### TASK BRIEF
Only the lines of the data below from the one with "[LinkedIn] (732, 66)" through the one with "மன்னன் சொல்லும் கவி! 12 (554, 1034)" are wanted. Repeat them exactly.

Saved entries
== Segment start ==

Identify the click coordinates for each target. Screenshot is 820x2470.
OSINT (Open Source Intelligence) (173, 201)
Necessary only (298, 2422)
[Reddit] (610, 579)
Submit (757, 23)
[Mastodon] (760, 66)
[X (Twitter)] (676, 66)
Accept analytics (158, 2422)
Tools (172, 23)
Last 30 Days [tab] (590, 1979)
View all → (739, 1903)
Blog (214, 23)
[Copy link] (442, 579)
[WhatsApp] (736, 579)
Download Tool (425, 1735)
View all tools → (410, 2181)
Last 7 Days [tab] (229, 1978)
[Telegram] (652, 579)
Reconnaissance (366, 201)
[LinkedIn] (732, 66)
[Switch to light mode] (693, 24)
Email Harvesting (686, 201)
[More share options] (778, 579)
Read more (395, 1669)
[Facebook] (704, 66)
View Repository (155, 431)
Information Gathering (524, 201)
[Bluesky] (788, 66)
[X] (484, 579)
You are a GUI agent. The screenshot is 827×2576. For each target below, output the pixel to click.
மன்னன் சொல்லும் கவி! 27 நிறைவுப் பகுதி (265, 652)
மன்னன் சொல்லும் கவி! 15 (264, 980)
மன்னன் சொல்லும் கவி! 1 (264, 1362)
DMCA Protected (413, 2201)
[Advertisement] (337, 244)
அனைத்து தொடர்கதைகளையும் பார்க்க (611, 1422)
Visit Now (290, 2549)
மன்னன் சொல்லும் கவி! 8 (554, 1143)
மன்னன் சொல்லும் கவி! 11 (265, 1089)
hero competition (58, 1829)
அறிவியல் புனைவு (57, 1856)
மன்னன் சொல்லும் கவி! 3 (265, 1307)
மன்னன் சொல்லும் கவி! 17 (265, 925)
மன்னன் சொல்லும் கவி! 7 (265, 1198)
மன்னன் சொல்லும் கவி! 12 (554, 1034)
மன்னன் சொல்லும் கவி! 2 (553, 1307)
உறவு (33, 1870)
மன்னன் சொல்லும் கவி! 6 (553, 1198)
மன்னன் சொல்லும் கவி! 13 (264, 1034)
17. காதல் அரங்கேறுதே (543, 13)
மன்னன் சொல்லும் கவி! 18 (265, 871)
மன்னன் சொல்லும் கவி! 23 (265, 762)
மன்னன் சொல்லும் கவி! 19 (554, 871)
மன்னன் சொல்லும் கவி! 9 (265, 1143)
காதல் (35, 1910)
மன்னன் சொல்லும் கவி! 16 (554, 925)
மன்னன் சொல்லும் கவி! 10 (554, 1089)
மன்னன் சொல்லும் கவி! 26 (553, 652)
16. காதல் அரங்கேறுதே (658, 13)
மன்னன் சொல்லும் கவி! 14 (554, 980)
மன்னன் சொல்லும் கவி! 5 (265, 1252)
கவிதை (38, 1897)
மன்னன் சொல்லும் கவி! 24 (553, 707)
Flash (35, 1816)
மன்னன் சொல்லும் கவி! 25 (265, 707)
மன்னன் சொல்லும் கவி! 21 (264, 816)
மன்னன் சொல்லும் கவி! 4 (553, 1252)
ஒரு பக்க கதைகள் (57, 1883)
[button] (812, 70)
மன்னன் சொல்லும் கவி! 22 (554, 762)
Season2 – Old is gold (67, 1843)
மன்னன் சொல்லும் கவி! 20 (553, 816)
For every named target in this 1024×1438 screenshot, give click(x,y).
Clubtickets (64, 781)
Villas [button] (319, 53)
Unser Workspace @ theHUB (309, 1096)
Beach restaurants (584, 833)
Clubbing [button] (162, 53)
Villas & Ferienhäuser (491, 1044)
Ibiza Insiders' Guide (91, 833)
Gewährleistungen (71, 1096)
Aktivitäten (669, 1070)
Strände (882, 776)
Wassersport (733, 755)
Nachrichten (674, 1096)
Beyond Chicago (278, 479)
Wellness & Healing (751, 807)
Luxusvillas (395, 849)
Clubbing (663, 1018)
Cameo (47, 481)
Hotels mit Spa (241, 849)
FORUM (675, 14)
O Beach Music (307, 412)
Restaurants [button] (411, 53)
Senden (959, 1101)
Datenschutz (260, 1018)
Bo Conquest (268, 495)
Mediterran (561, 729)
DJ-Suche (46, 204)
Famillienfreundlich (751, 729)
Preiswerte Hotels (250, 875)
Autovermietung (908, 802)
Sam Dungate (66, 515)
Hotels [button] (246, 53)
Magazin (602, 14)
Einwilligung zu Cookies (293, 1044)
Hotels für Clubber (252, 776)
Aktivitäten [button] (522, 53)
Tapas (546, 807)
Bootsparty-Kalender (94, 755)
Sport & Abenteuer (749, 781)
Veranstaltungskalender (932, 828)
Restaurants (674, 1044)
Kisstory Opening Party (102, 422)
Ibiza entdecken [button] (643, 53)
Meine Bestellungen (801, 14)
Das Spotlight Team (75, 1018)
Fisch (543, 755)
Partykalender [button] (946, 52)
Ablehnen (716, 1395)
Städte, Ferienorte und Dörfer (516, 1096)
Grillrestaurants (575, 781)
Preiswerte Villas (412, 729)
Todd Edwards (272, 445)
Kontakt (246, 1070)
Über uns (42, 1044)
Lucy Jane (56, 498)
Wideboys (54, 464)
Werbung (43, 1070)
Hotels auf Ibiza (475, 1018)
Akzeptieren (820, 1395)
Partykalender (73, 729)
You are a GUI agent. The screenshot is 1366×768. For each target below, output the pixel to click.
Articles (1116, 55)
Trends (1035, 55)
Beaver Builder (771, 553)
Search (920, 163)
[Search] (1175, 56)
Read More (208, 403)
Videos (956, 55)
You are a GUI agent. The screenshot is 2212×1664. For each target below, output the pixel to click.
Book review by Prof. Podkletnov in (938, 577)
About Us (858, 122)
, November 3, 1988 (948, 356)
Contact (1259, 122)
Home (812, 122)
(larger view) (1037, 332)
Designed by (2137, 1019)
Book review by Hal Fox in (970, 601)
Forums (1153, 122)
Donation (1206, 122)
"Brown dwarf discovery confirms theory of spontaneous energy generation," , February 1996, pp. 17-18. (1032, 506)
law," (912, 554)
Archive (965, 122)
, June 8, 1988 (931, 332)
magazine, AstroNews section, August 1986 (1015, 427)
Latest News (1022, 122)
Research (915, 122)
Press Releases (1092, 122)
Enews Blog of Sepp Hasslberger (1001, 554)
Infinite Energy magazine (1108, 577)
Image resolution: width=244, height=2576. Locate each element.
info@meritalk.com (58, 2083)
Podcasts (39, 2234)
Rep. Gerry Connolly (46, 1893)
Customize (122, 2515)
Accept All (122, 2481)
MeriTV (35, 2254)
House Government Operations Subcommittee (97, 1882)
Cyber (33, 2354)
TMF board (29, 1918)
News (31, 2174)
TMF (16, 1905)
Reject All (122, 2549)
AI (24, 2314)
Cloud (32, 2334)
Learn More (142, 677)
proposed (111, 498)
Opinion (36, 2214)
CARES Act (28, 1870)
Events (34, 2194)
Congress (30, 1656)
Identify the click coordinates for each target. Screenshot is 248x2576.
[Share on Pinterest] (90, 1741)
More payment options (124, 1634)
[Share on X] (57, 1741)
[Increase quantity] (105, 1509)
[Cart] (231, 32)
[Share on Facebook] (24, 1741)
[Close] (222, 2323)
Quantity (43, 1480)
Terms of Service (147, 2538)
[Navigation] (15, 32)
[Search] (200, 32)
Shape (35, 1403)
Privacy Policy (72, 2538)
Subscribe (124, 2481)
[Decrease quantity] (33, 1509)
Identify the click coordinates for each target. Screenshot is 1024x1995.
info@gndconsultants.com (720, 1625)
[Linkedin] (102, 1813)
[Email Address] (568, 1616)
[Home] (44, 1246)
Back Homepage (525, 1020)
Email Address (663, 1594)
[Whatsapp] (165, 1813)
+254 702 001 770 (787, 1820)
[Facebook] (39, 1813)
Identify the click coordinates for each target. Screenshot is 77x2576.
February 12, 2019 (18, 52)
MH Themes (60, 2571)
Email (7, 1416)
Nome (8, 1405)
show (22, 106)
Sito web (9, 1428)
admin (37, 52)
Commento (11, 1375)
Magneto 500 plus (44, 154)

== Segment end ==

### TASK RESPONSE
[LinkedIn] (732, 66)
[Switch to light mode] (693, 24)
Email Harvesting (686, 201)
[More share options] (778, 579)
Read more (395, 1669)
[Facebook] (704, 66)
View Repository (155, 431)
Information Gathering (524, 201)
[Bluesky] (788, 66)
[X] (484, 579)
You are a GUI agent. The screenshot is 827×2576. For each target below, output the pixel to click.
மன்னன் சொல்லும் கவி! 27 நிறைவுப் பகுதி (265, 652)
மன்னன் சொல்லும் கவி! 15 (264, 980)
மன்னன் சொல்லும் கவி! 1 (264, 1362)
DMCA Protected (413, 2201)
[Advertisement] (337, 244)
அனைத்து தொடர்கதைகளையும் பார்க்க (611, 1422)
Visit Now (290, 2549)
மன்னன் சொல்லும் கவி! 8 (554, 1143)
மன்னன் சொல்லும் கவி! 11 (265, 1089)
hero competition (58, 1829)
அறிவியல் புனைவு (57, 1856)
மன்னன் சொல்லும் கவி! 3 (265, 1307)
மன்னன் சொல்லும் கவி! 17 (265, 925)
மன்னன் சொல்லும் கவி! 7 (265, 1198)
மன்னன் சொல்லும் கவி! 12 (554, 1034)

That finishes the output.